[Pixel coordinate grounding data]

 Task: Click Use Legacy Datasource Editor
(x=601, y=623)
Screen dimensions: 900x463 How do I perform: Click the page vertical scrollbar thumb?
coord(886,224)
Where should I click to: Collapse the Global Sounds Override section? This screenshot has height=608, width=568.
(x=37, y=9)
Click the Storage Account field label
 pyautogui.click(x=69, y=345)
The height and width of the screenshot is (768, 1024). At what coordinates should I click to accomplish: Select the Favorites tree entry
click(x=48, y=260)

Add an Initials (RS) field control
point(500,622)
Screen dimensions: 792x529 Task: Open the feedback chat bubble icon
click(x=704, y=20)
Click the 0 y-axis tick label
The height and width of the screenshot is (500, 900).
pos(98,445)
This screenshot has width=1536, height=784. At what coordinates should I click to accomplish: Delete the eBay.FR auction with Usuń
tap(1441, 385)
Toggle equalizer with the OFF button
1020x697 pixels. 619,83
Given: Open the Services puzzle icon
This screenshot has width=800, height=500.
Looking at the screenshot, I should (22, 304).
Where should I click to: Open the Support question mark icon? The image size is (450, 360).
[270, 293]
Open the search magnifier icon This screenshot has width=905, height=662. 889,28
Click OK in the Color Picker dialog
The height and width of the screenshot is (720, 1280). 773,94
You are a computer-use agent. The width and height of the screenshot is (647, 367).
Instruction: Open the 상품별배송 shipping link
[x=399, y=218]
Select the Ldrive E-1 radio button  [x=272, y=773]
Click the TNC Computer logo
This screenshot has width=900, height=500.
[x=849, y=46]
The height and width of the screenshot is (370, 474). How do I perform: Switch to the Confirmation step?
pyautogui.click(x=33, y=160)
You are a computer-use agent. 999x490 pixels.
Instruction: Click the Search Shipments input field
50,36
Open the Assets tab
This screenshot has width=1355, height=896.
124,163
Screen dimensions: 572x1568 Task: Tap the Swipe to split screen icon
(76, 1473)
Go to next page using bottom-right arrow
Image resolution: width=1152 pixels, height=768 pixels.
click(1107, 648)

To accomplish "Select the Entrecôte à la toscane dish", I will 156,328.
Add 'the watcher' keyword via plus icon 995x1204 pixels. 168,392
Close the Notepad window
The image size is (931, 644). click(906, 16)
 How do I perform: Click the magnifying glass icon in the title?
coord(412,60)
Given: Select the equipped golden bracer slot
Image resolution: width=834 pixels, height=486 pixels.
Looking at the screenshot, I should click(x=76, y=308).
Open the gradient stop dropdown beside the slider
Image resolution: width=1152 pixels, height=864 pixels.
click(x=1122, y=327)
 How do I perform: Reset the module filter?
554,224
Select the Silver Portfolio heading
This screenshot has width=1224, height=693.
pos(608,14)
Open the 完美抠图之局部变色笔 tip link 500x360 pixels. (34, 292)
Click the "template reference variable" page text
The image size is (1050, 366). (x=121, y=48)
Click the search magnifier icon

● **Work instructions**
In the entries above, find each line with the string "agent" and copy it.

● **Solved exercise**
You are a computer-use agent. The width and height of the screenshot is (647, 367).
You are a computer-use agent. 999x490 pixels.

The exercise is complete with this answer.